Instructions to follow:
Extract only the lines from the start of the entries below to the line with "The width and", inclusive; omit every picture.

------

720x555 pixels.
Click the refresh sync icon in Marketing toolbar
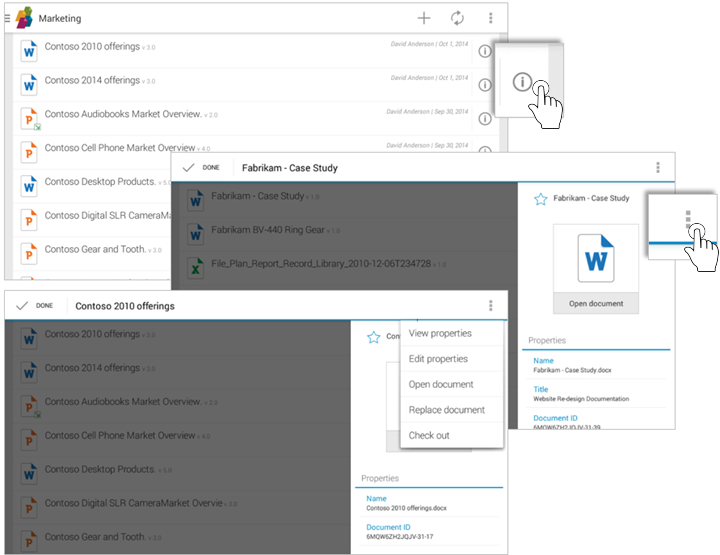tap(457, 18)
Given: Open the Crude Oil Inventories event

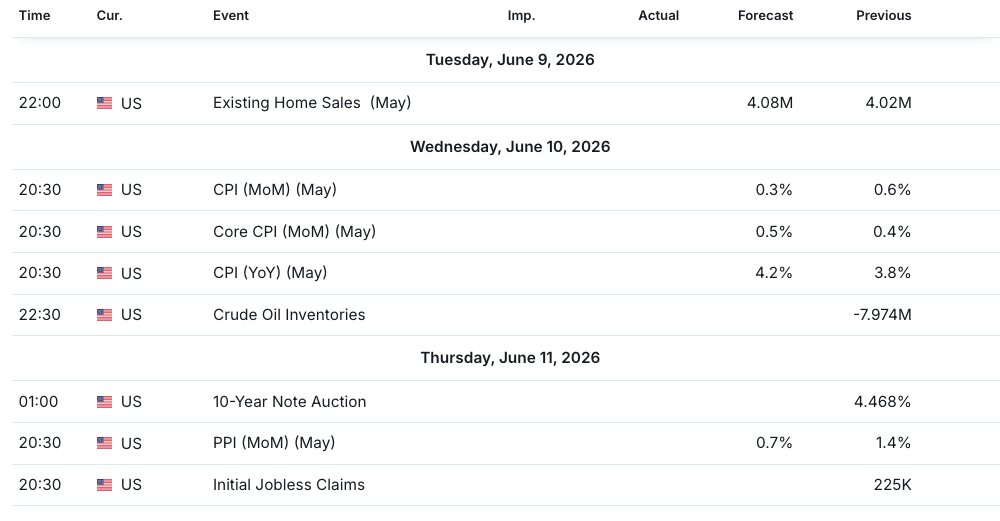Looking at the screenshot, I should [289, 314].
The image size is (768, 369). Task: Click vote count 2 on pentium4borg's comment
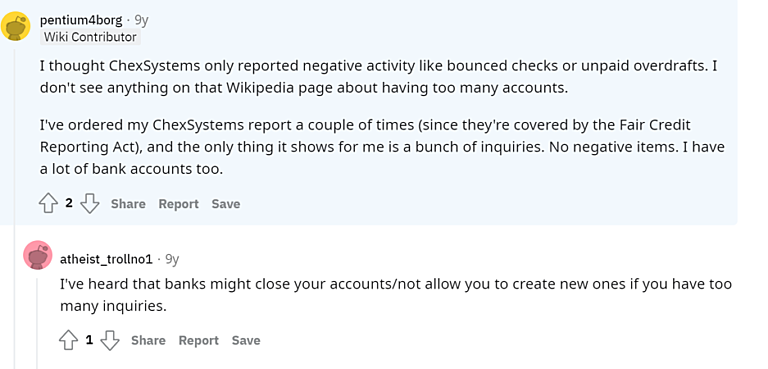pos(69,203)
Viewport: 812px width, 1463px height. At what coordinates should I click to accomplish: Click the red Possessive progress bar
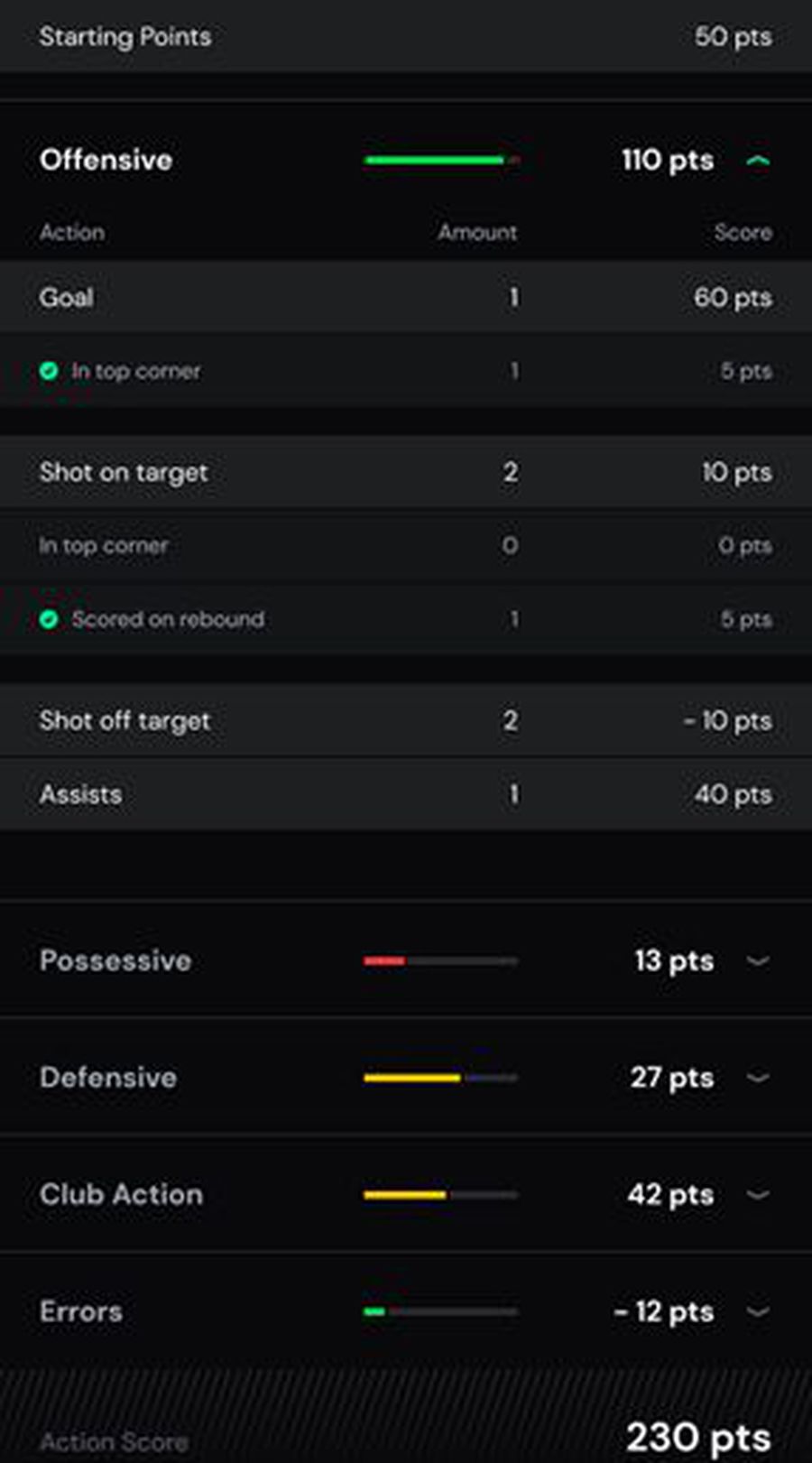click(x=384, y=961)
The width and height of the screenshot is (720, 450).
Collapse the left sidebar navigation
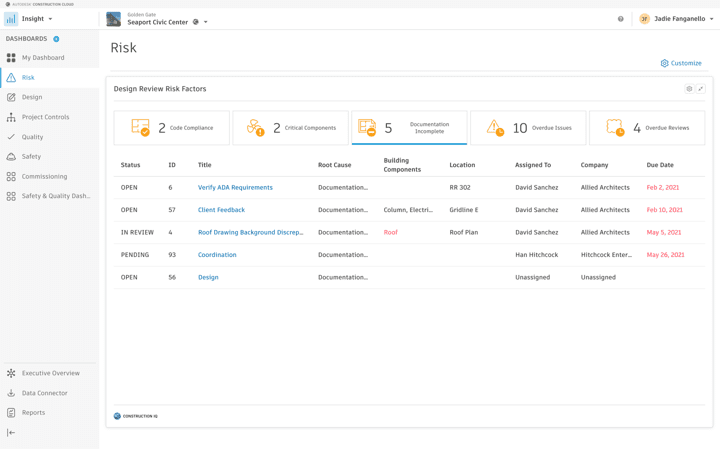[11, 433]
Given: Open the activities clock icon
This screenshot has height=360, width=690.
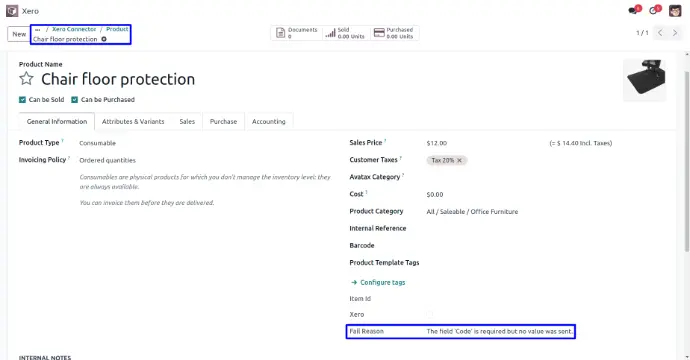Looking at the screenshot, I should pos(654,10).
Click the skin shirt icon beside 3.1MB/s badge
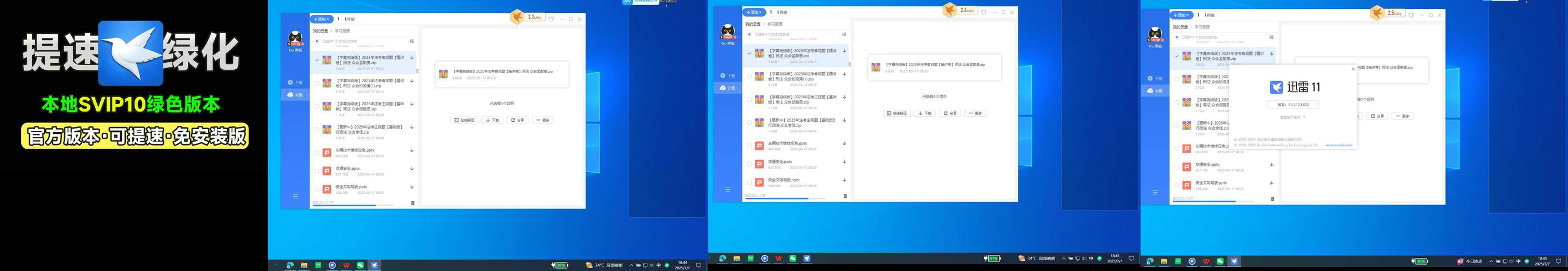This screenshot has width=1568, height=271. [551, 19]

------

Output:
720x555 pixels.
Click the refresh sync icon in Marketing toolbar
tap(457, 18)
Given: Open the Crude Oil Inventories event

Looking at the screenshot, I should [289, 314].
The image size is (768, 369). Task: Click vote count 2 on pentium4borg's comment
pos(69,203)
Viewport: 812px width, 1463px height. At what coordinates should I click to accomplish: Click the red Possessive progress bar
click(x=384, y=961)
The width and height of the screenshot is (720, 450).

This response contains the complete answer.